North Coast tenants in Prince Rupert, Terrace and Kitimat will be able to access expanded BC Rent Bank services for emergency assistance with rent and utilities through a new centralized homelessness prevention program, the Elizabeth Fry Society announced, on Nov. 23. (Photo: Langley Advance Times files)

North Coast tenants in Prince Rupert, Terrace and Kitimat will be able to access expanded BC Rent Bank services for emergency assistance with rent and utilities through a new centralized homelessness prevention program, the Elizabeth Fry Society announced, on Nov. 23. (Photo: Langley Advance Times files)

BC Rent Bank program keeps tenants in homes with the heat on

A centralized homelessness prevention program expands to the North Coast

Renters in Prince Rupert and North Coast municipalities, such as Terrace and Kitimat, will now have access to BC Rent Bank services under an extended partnership with the Kamloops and District Elizabeth Fry Society.

“Rent banks help the community’s most vulnerable avoid eviction and homelessness,” North Coast MLA Jennifer Rice, said. “By providing residents of North Coast with access to this critical service, we can help prevent people from falling through the cracks.”

BC Rent Bank, which is supported by a $10-million investment from the provincial government, is working to secure long-term partners to provide rent bank services in each of the newly covered 15 regions to localize services and support the delivery of other wraparound services to rent bank clients.

Rent banks are housing stability and homelessness prevention resources that renters can utilize during times of financial hardship or unexpected interruptions to income that jeopardize their housing.

The interest-free loans are for tenants’ rent or vital utilities.

Loans can also be applied toward deposits or the first month’s rent when tenants have secured housing but are unable to provide the initial finds from their own resources.

“We are excited to take on this interim role because we understand first-hand that there is a deep need for rent bank services and being able to receive these applications translates into many more renters having access to emergency funding to stabilize their housing,” Cassandra Schwarz, executive director, Kamloops and District Elizabeth Fry Society, said.

The loan program will enable tenants who are in hardship the opportunity to clear off their arrears of up to $3,500 and repay the rent bank on affordable monthly terms of up to three years, Schwarz told The Northern View, on Nov. 23.

Prior to the new centralized system, which will service 15 more regions, including the North Coast, there were just seven rent banks in the Vancouver area since 2012.

As more partnerships are made with managing service agencies, localized delivery will support additional wrap-around services, such as financial literacy and budgeting.

“Our rent bank worker works with everybody individually and does try to find different supports — maybe there’s local funding that they can get in addition to this,” Schwarz explained. “… And we look at how we can support [clients] and link them to different services.

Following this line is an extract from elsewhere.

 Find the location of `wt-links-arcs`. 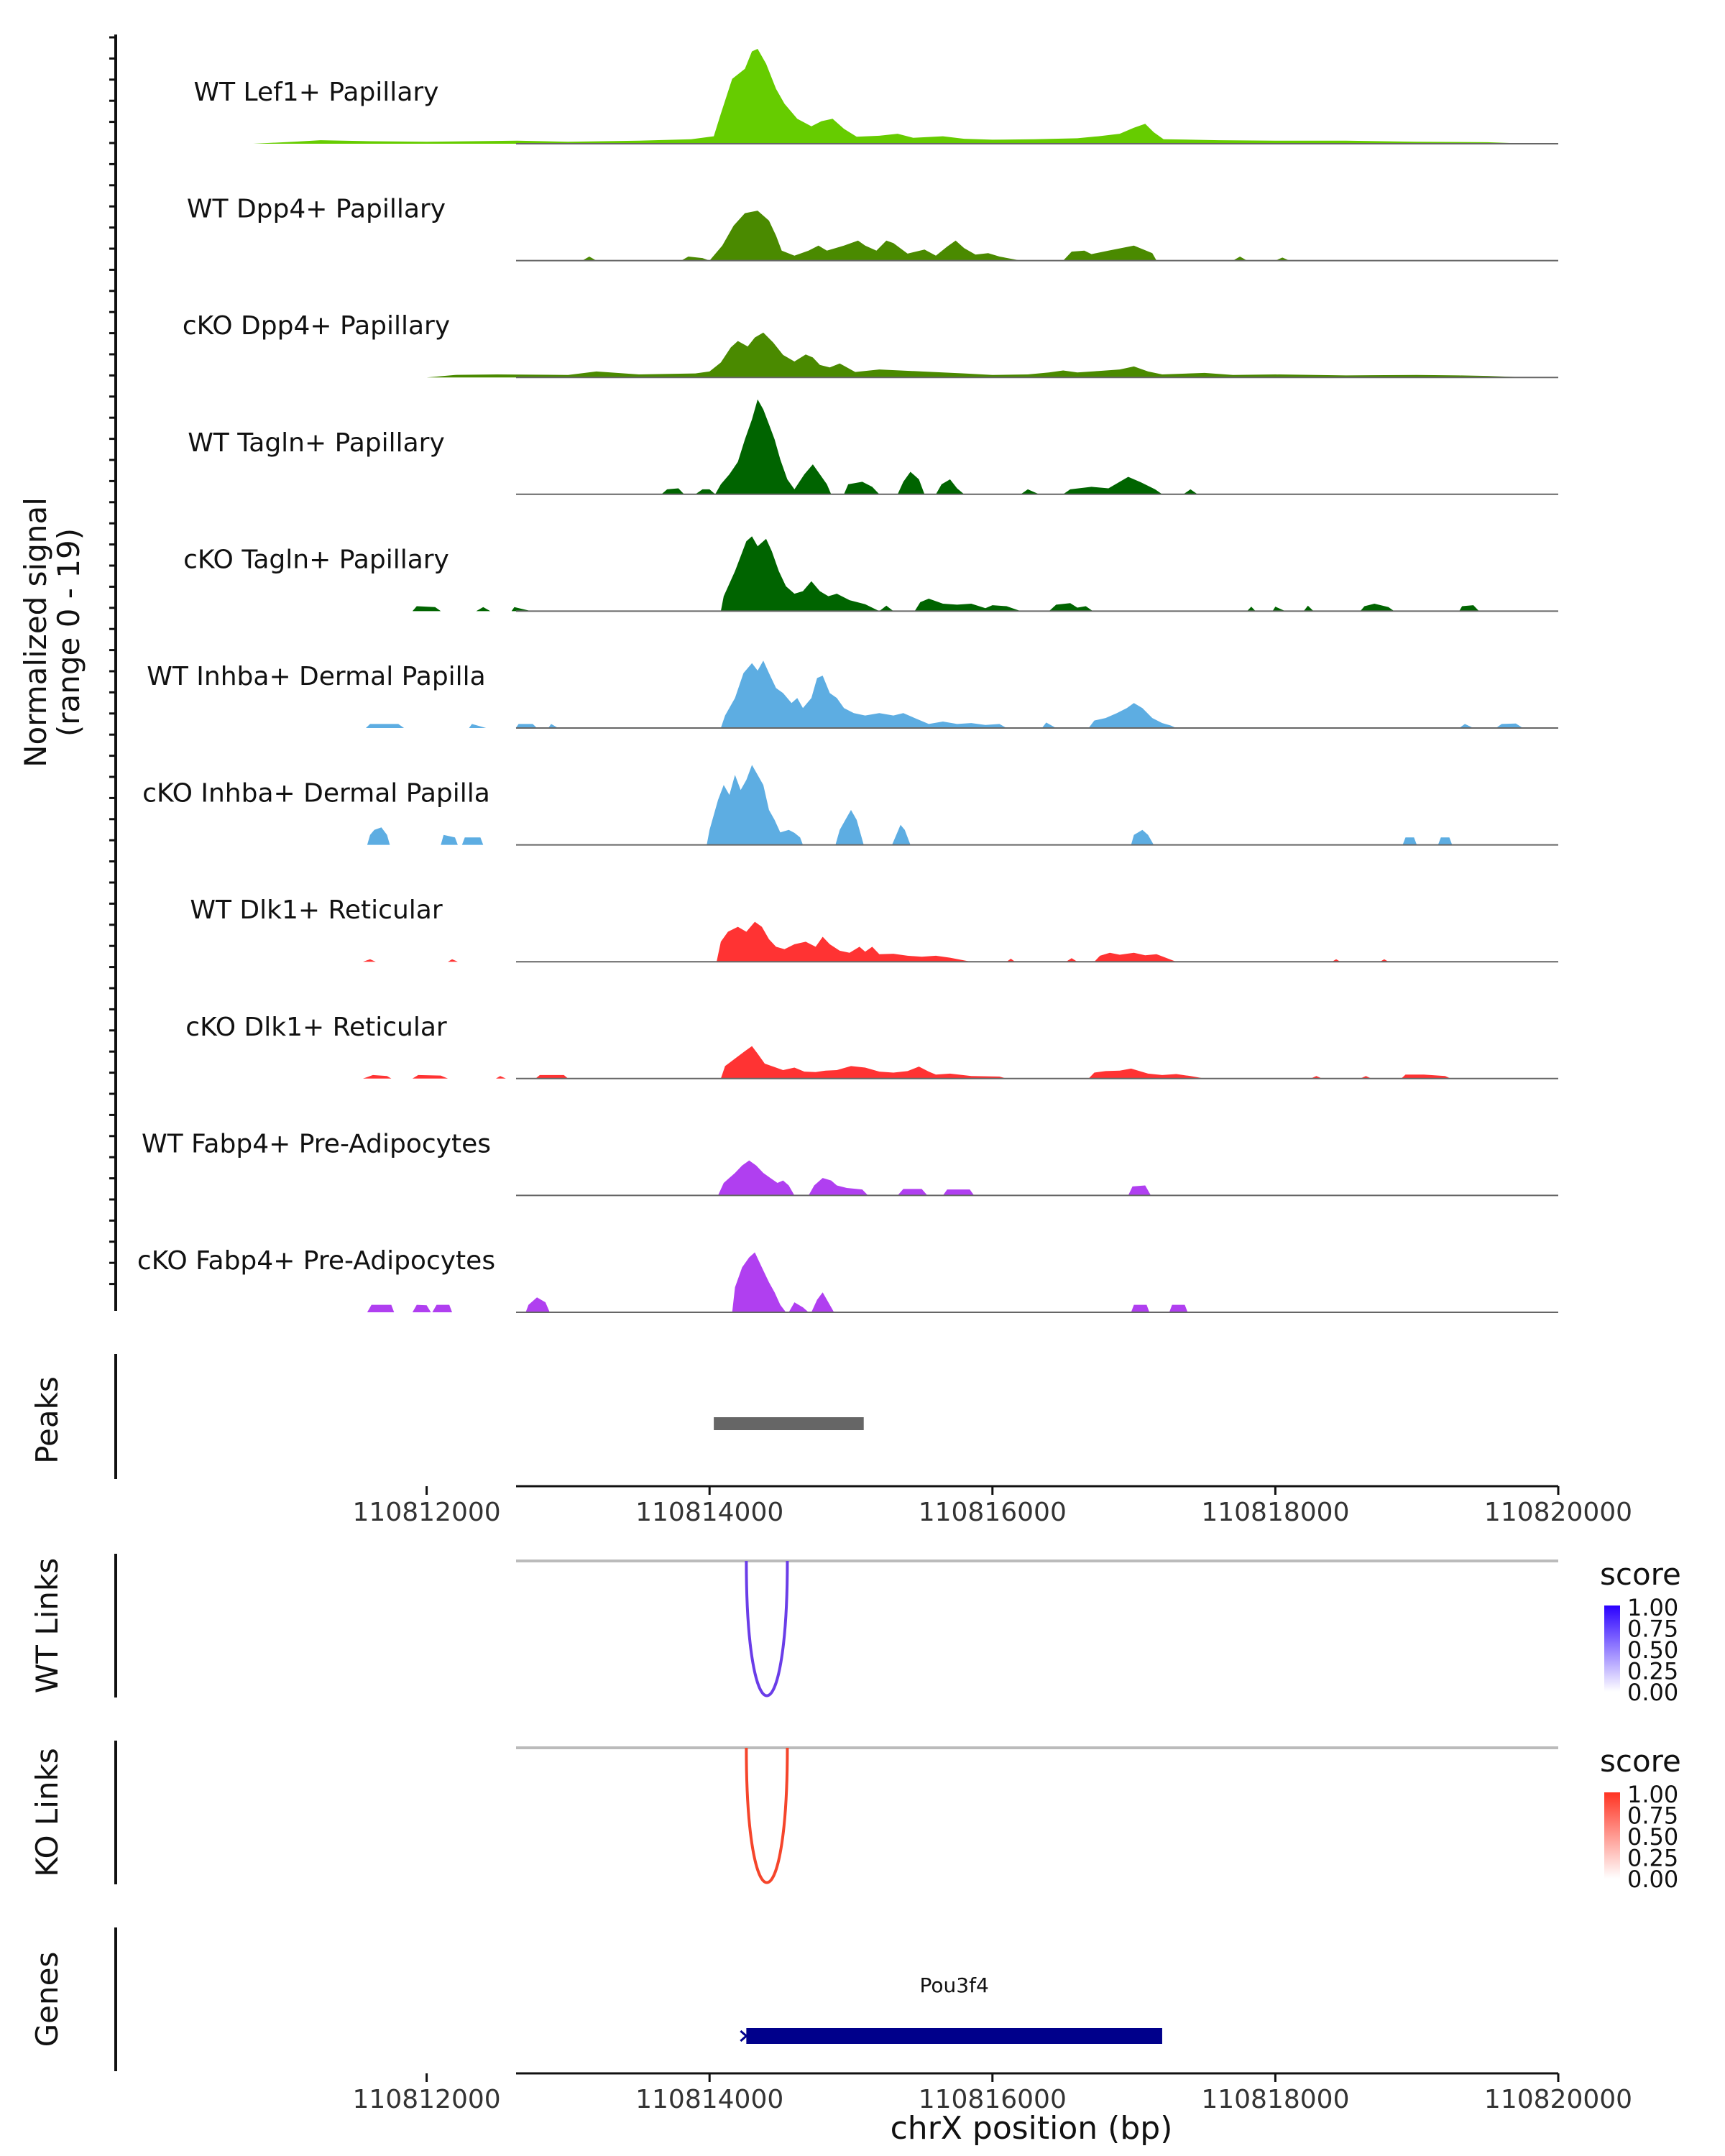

We really try to help put a plan in place, so the financial crisis that caused them to have to access rent bank means that won’t happen again.”

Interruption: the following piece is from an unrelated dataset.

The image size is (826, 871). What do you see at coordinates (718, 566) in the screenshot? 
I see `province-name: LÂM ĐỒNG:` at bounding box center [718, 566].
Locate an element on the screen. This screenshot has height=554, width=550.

By centralizing the emergency funding services, 100 per cent of the province will be covered.

“We’re just supporting the BC Rent Bank and ensuring there are Rent Bank services across the entire province. We’re just helping out in these communities that don’t have local rent banks as of yet. And our role is to offer the services and to work with a local organization to take on their rent bank services,” Schwarz said.

“It means residents in Prince Rupert, [Terrace and Kitimat] will now have access to rent bank services.”

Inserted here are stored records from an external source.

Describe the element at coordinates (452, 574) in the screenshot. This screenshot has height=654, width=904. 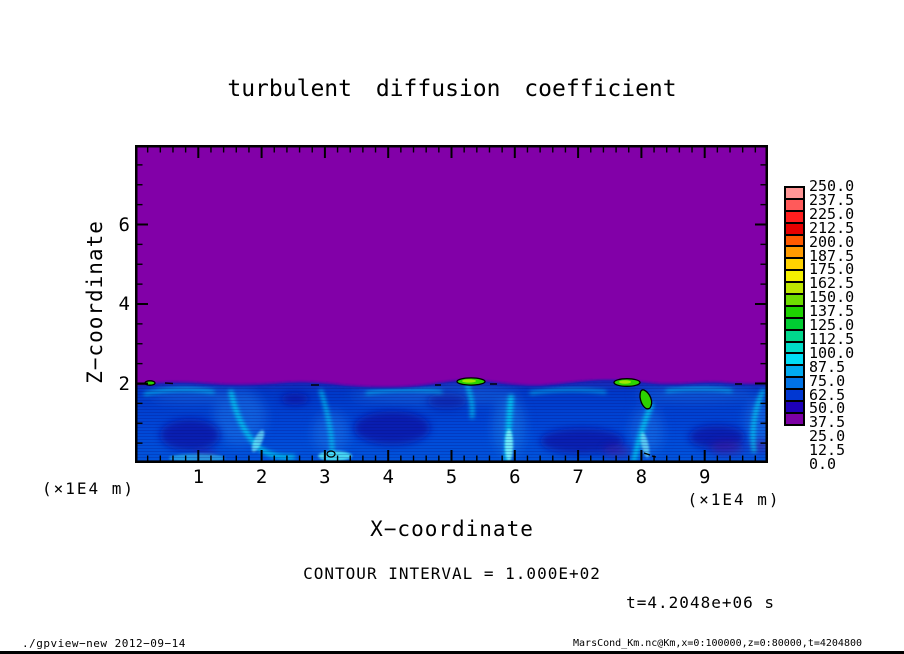
I see `contour-interval-note: CONTOUR INTERVAL = 1.000E+02` at that location.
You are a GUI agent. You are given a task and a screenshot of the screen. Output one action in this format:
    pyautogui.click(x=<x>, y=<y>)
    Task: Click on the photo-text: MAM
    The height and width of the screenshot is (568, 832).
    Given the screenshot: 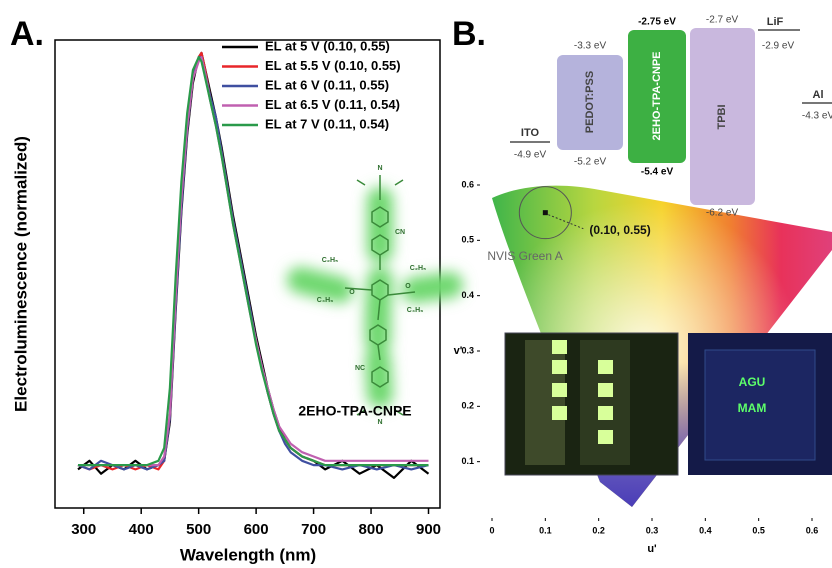 What is the action you would take?
    pyautogui.click(x=752, y=408)
    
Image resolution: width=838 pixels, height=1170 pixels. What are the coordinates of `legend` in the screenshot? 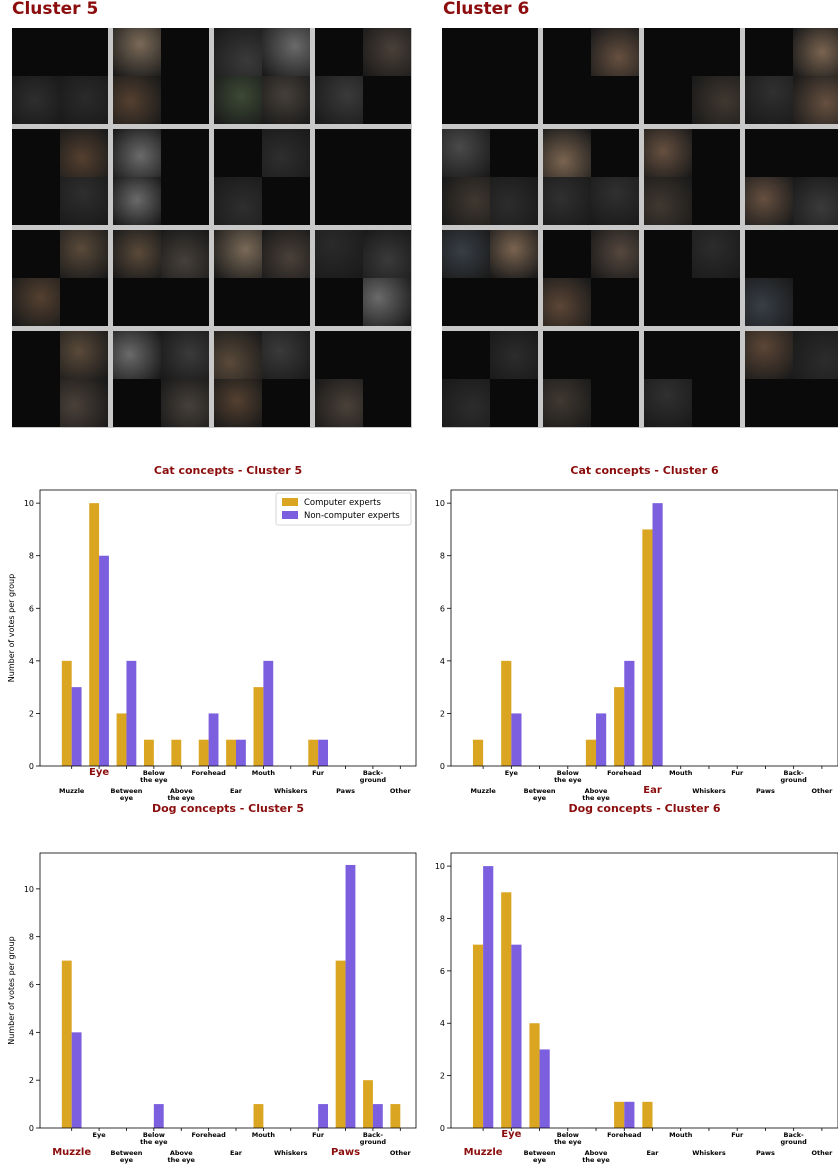 It's located at (344, 509).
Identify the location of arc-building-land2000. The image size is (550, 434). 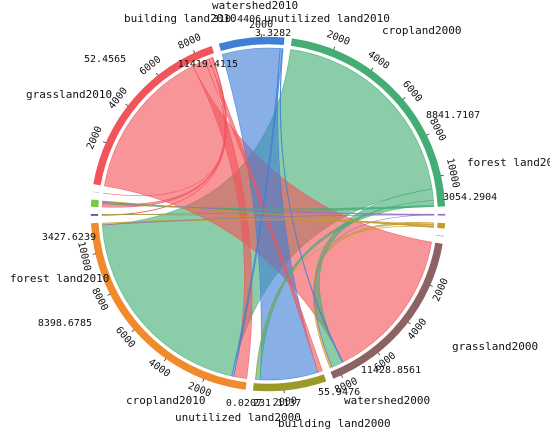
(442, 226).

For Prince Rupert and North Coast municipalities, down the road, it also means finding a service manager and provider so local rent bank services can be established in each community.

For the time being, until a local manager can be identified, the centralized system will be run by the Elizabeth Fry Society, who will, in turn, work with BC Rent bank to identify program managers in different communities.

Schwartz said the provincial government has invested $10 million into expanding rent bank services like emergency response for families in crisis and at risk of losing their homes due to unforeseen circumstances.

“… Because we’re all living paycheck to paycheck. This is meant to be like an alternative when you’re hitting that financial crisis [as opposed] to a payday loan with 30 per cent interest,” she said.

“With some of them 30 per cent is generous. There is sometimes 50 per cent, sometimes 75 per cent.”

The program will assist low-to-moderate income earners and tenants must live in or be moving to the community serviced under the program.